Reviewed November 2008

What is the official name of the MTTP gene?

The official name of this gene is “microsomal triglyceride transfer protein.”

MTTP is the gene's official symbol. The MTTP gene is also known by other names, listed below.

What is the normal function of the MTTP gene?

The MTTP gene provides instructions for making a protein called microsomal triglyceride transfer protein. The microsomal triglyceride transfer protein helps produce beta-lipoproteins, which are molecules that consist of proteins combined with cholesterol and particular types of fats called phospholipids and triglycerides. These beta-lipoproteins contain the protein apolipoprotein B, which is critical for the creation of molecules called chylomicrons. Chylomicrons are formed when dietary fats and cholesterol are absorbed from the intestines. Chylomicrons are also necessary for the absorption of certain fat-soluble vitamins, especially vitamins E, A, and sometimes K.

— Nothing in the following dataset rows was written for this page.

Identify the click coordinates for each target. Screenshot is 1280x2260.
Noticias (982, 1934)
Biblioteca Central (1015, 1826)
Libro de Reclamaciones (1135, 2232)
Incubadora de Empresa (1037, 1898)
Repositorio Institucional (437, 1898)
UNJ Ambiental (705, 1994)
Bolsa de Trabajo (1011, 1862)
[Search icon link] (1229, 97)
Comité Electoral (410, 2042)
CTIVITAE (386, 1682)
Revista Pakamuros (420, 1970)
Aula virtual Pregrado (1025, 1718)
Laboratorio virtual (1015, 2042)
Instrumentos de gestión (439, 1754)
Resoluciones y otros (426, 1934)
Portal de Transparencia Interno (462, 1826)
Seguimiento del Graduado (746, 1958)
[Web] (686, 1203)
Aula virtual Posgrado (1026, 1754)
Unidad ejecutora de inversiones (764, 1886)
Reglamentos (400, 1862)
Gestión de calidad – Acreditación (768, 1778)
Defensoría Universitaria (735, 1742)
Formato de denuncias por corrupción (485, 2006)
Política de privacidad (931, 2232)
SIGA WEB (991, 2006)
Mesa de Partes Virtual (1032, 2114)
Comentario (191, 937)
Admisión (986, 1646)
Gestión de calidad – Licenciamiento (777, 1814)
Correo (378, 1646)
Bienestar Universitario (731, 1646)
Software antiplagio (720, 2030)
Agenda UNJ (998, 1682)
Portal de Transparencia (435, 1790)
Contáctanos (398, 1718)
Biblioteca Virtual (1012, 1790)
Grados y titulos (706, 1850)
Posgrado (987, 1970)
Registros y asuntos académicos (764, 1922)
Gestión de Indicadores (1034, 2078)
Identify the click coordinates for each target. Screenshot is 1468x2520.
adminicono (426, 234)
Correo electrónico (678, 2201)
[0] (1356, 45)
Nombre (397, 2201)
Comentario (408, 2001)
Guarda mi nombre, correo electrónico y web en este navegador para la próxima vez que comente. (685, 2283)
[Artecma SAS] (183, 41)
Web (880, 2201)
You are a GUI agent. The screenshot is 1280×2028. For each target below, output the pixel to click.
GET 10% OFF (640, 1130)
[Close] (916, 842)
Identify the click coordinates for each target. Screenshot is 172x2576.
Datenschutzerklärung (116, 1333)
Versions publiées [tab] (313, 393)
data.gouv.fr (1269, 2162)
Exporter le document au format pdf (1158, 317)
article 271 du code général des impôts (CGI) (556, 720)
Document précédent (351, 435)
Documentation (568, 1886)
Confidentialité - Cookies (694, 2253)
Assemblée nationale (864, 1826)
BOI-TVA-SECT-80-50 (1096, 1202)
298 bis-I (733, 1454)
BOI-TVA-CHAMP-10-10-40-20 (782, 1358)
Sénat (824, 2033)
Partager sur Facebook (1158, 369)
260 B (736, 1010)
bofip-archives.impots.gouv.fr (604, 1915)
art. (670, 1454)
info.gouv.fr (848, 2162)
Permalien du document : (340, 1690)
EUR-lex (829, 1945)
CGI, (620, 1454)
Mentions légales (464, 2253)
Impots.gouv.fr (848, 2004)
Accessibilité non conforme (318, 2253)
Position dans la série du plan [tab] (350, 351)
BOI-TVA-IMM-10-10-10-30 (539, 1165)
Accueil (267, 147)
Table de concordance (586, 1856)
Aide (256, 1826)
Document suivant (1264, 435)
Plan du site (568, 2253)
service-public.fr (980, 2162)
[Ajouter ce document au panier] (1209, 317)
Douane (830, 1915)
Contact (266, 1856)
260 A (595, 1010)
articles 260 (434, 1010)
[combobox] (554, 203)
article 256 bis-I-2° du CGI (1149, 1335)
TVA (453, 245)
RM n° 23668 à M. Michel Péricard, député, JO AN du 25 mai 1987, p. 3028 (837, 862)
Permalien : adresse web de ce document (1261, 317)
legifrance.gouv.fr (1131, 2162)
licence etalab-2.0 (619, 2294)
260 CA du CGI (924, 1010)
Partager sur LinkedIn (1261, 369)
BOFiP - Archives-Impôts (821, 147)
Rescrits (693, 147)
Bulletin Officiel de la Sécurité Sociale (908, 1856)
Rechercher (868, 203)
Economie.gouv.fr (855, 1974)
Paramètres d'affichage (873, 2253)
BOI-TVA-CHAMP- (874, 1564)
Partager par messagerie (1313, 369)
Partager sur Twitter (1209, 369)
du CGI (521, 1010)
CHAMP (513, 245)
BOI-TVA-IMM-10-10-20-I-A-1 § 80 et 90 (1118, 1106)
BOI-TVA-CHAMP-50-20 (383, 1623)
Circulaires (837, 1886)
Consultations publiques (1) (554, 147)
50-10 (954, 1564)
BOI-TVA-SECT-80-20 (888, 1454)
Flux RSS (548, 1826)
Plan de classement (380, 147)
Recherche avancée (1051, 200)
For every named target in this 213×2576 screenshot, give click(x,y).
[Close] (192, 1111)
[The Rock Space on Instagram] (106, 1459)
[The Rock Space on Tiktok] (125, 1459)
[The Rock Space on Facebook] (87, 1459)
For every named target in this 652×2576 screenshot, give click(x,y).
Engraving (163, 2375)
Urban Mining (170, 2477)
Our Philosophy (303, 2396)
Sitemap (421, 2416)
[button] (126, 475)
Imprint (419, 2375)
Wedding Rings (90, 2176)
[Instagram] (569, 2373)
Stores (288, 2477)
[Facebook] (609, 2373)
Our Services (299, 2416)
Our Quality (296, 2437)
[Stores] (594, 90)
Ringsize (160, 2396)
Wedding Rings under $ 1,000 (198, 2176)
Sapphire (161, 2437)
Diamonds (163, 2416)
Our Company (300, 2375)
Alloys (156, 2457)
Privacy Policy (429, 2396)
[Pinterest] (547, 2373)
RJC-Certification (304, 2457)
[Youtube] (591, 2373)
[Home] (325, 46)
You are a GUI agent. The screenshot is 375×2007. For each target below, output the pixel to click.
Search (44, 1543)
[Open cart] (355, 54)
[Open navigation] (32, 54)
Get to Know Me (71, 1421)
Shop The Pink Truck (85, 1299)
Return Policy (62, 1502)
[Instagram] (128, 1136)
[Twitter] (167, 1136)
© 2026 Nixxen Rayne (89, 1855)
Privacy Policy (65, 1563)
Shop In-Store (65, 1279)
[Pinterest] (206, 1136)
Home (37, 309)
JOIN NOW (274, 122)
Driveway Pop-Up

Other beta-lipoproteins containing apolipoprotein B, particularly low-density lipoproteins (LDL) and very low-density lipoproteins (VLDL), are created by microsomal triglyceride transfer protein in the liver. These lipoproteins transport fats, cholesterol, and fat-soluble vitamins throughout the body in the bloodstream. Sufficient levels of fats, cholesterol, and vitamins are necessary for normal growth, development, and maintenance of the body's cells and tissues, particularly nerve cells and tissues in the eye.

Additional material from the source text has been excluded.